**THE DATA:**
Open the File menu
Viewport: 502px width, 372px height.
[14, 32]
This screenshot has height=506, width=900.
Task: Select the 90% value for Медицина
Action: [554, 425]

* * *

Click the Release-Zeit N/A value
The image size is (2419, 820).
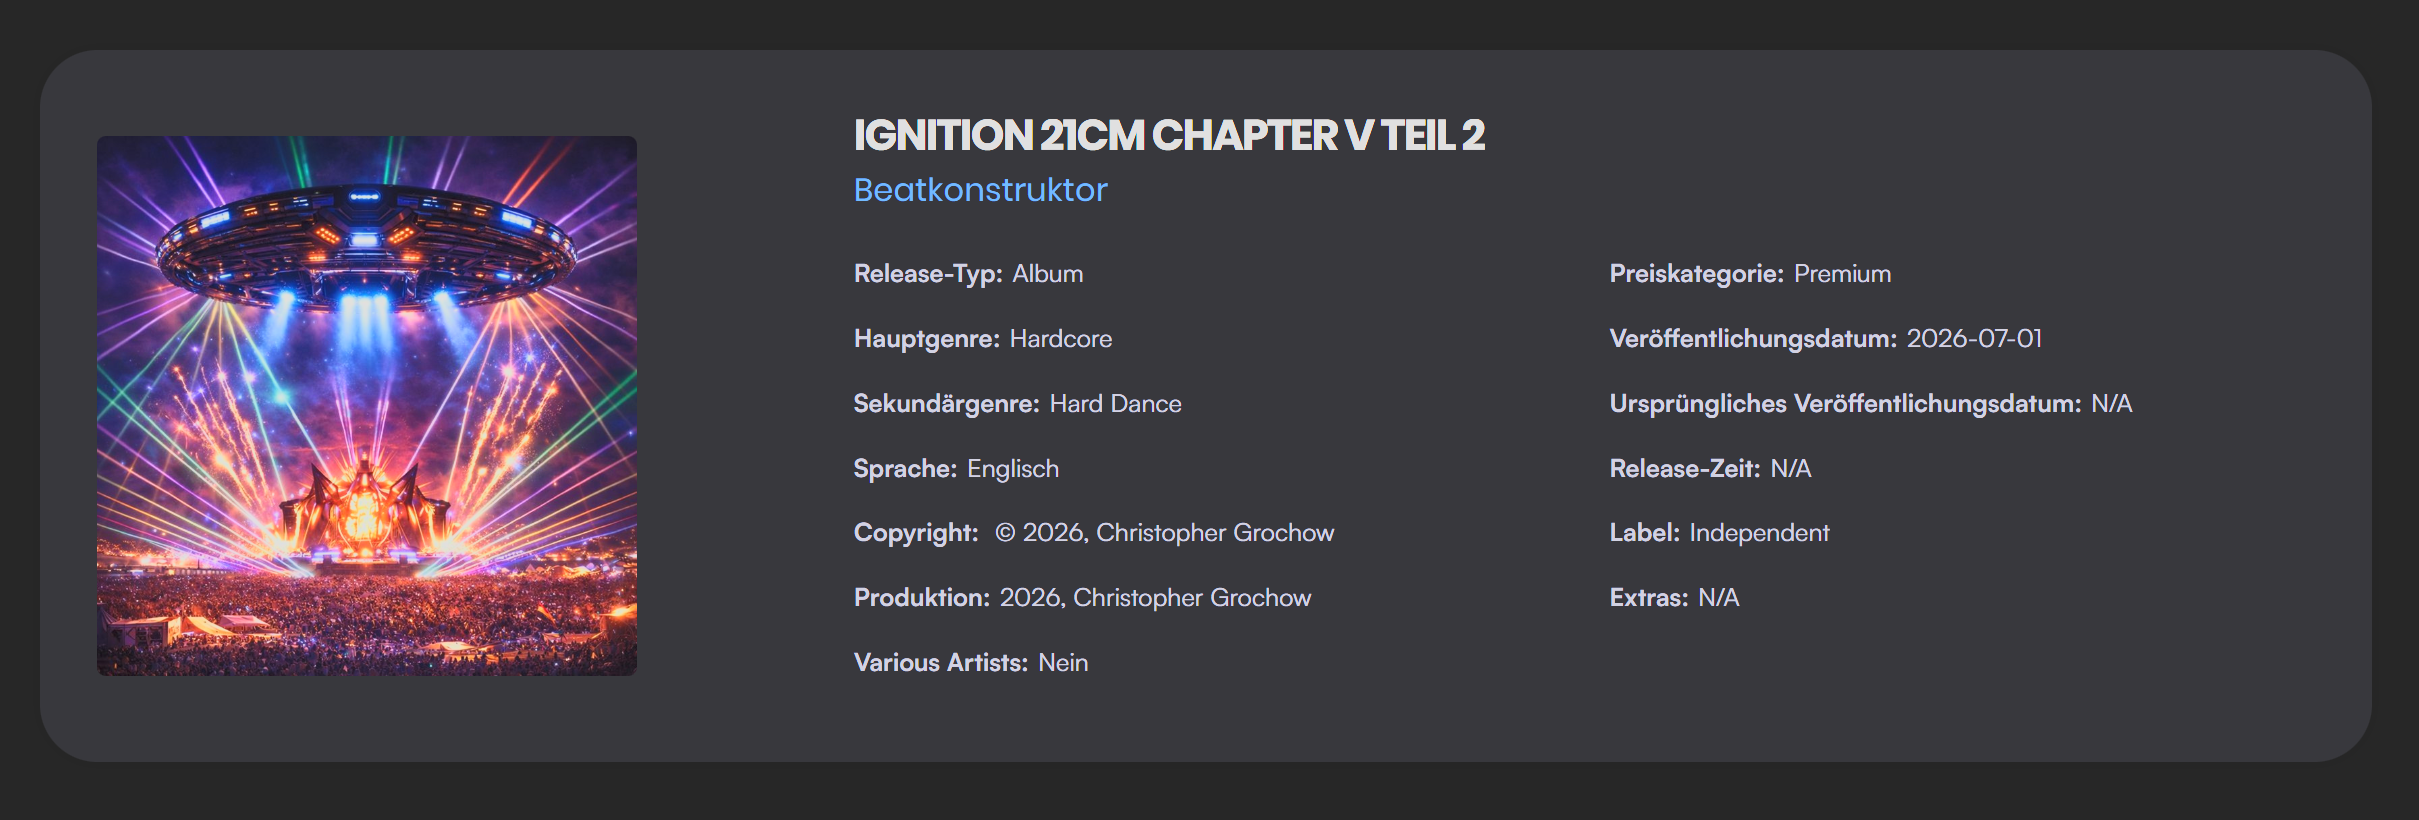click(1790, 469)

**REQUEST:** Reproduce the lines from the one containing "Open the File menu" through the one containing "Action: [554, 425]", both included, word for word.

**RESPONSE BELOW:**
Open the File menu
Viewport: 502px width, 372px height.
[14, 32]
This screenshot has height=506, width=900.
Task: Select the 90% value for Медицина
Action: [554, 425]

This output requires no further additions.